« J’ai été élevée dans une famille de randonneurs. Ma maman est très sportive, je l’ai toujours vu bouger, se dépenser. Nous marchions surtout en haute-montagne, dans les Alpes-Maritimes, là où j’ai passé mon enfance, près du Mercantour.
À partir de l’âge de 6 ans et pendant douze ans, j’ai pratiqué la danse classique. Je sais, ça peut sembler curieux, ça ne colle pas vraiment avec mon profil de militaire ! Mais j’ai toujours été attirée par les avions, je ressens une grande affinité avec le milieu aérien.
J’ai découvert l’adrénaline, les émotions fortes, en sautant à l’élastique avec mon père. J’avais 15 ans. Je n’ai pas eu peur, j’ai adoré ça, au contraire. Je me souviens m’être fait gronder par ma mère après ça : mon père n’avait pas voulu lui dire, il savait qu’elle aurait dit non. Pour elle, sauter dans le vide, c’était dangereux. Pour moi, c’était la liberté. Elle l’a compris lorsque je lui ai offert un saut en parachute en tandem, elle a adoré !
C’est à 20 ans que j’ai débuté le parachutisme Mon premier saut, c’était à Aix-en-Provence, à quelques kilomètres de la fac. On avait regardé une vidéo avec des amis lors d’une soirée et j’ai tout de suite eu envie de sauter. Et ma première expérience a confirmé mes sensations.
C’était nouveau, c’était l’inconnu, mais une fois atterrie, je n’avais qu’une idée en tête : recommencer ! C’était mieux que je ne l’imaginais : la sortie de l’avion, cette sensation incroyablement agréable d’être portée comme une masse d’air, cette liberté totale…on a tout simplement l’impression d’être un oiseau.
J’étais en licence de droit, mais l’armée m’attirait, surtout l’armée de Terre.
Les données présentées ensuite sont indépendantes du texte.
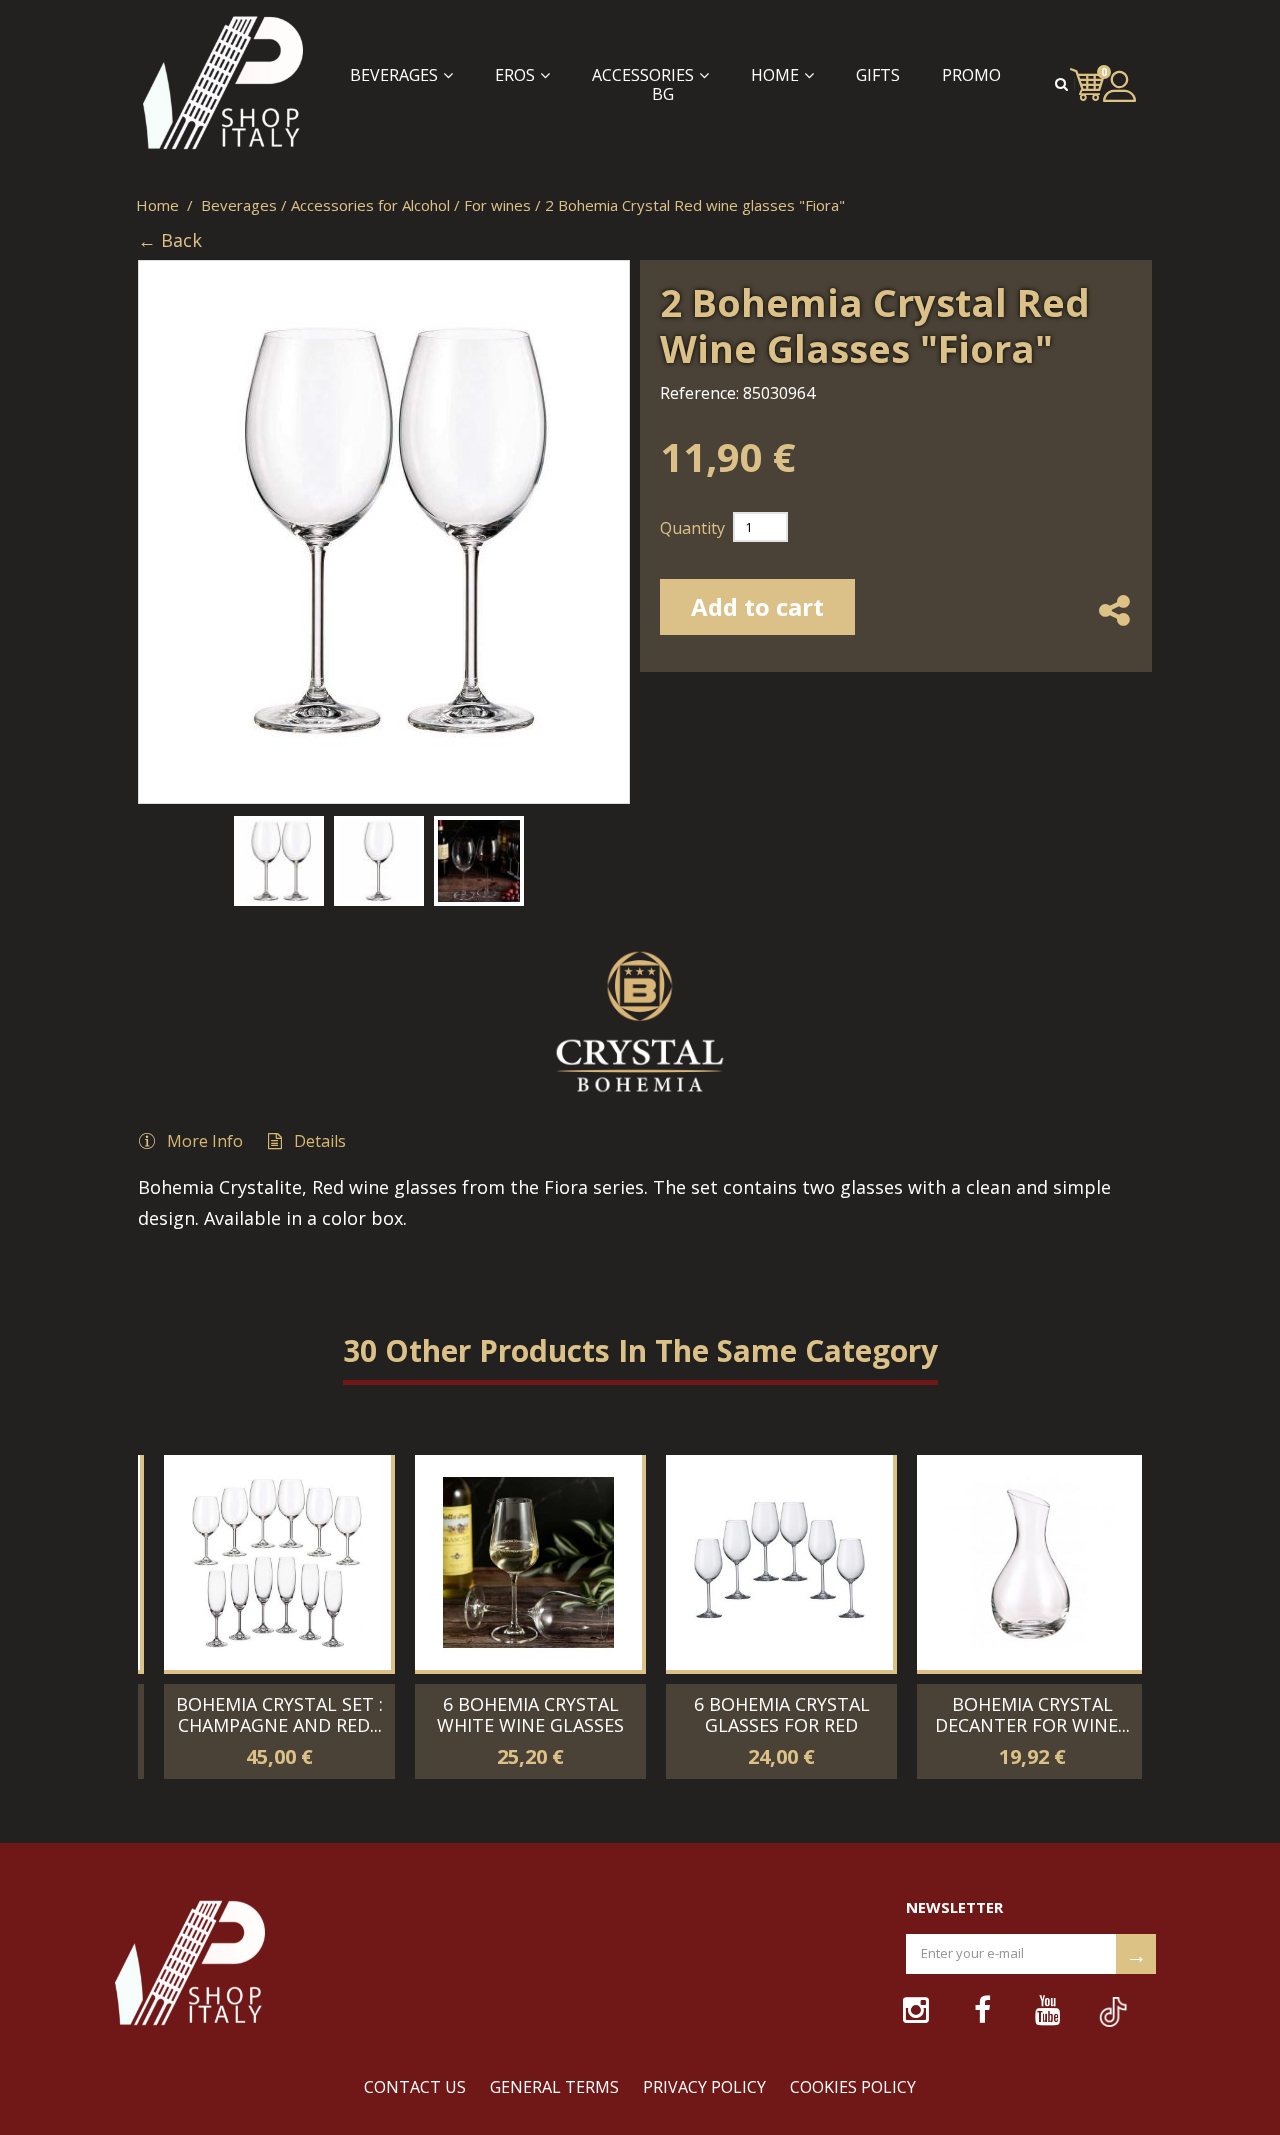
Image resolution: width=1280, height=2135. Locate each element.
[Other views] (150, 856)
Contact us (415, 2087)
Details (320, 1141)
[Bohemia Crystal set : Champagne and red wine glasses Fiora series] (261, 1562)
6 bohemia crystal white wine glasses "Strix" (514, 1725)
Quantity (692, 528)
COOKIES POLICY (853, 2087)
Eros (515, 75)
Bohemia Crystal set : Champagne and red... (263, 1714)
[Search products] (1064, 84)
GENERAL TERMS (554, 2087)
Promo (971, 75)
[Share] (1114, 629)
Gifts (878, 75)
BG (663, 94)
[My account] (1119, 85)
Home (775, 75)
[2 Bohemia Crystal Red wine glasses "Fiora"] (279, 861)
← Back (170, 241)
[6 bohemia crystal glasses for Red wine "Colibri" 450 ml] (763, 1562)
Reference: (699, 393)
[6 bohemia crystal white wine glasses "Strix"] (512, 1562)
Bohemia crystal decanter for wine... (1016, 1714)
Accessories (643, 75)
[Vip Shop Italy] (210, 85)
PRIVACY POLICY (704, 2087)
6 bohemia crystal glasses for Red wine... (766, 1725)
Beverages (394, 75)
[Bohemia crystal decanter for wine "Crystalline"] (1014, 1562)
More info (205, 1141)
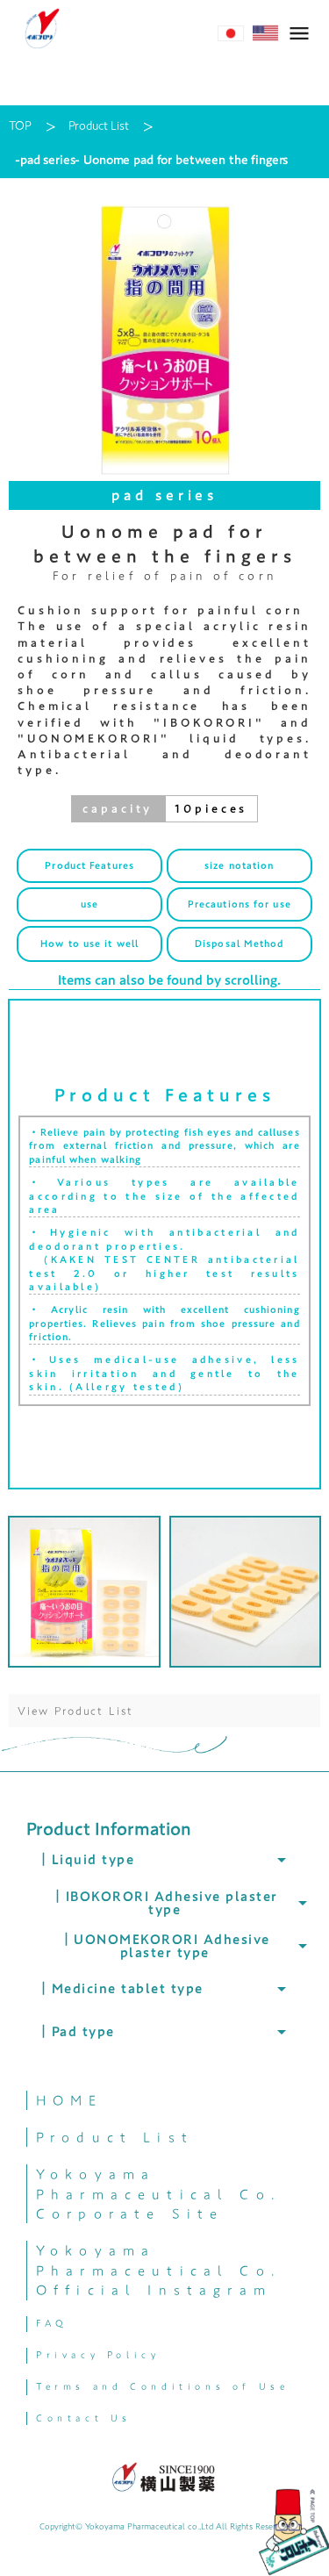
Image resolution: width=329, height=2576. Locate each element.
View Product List (75, 1711)
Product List (98, 126)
C’est une vocation, on n’a pas toujours besoin de comprendre pourquoi, c’est parfois intrinsèque.
Je suis donc entrée dans l’armée à 26 ans comme militaire du rang afin de pouvoir choisir ma spécialité. Tout naturellement, je me suis dirigée vers une unité parachutiste et je suis passée sous-officier six ans plus tard.
Ce qui est intéressant dans l’armée, c’est que vous pouvez avoir un métier de soutien, administratif ou autre, tout en étant tourné vers l’actif. J’aime cette dualité de pouvoir faire plusieurs choses en parallèle : travailler dans la finance au sein de l’armée, comme c’est mon cas, et pratiquer le sport tout en ayant des qualifications techniques et opérationnelles. Je n’ai aucun doute sur le fait d’être à ma place.
Les Forces spéciales, j’en avais envie depuis longtemps, mais je ne me sentais pas encore suffisamment préparée. Ce sont des soldats d’élite et il faut être prête à se présenter aux sélections. Je devais prendre en maturité. Quand j’ai senti que c’était le moment, je me suis lancée.
Très peu de femmes intègrent les forces spéciales, 5 % en moyenne. Quand on y va, on se connait suffisamment et on s’y prépare en conséquence.
Évidemment, pour réussir les tests, le sport est primordial. Il faut avoir le goût de l’effort, être déterminée. Cela demande des mois de préparation avec des objectifs précis. C’est très exigeant, mais pas insurmontable. Il faut aussi avoir le mental, c’est extrêmement important, tout doit coïncider.
Je suis aujourd’hui en préparation aux tests d’entrée de moniteur parachutiste (PEM) pour un stage qui dure douze semaines. Là aussi, il y a très peu de femmes brevetées PEM : vingt-cinq femmes brevetées PEM seulement sur quatre-mille-neuf-cent-cinquante au total, cinq seulement au sein des Forces Spéciales Terre. C’est donc un challenge supplémentaire. Mais c’est un stage qui reste accessible, il faut avoir envie. Quand j’aurai le PEM en poche, ce sera un rêve qui se réalise.
J’ai envie de transmettre, de continuer à me former dans le parachutisme et d’enseigner aux jeunes. Je vais également passer une qualification de largueur, c’est celui qui dit « Go, go, go ! » aux paras. Il s’occupe d’organiser les sauts de tous les parachutistes qui se trouvent dans la soute de l’avion, c’est une grande responsabilité.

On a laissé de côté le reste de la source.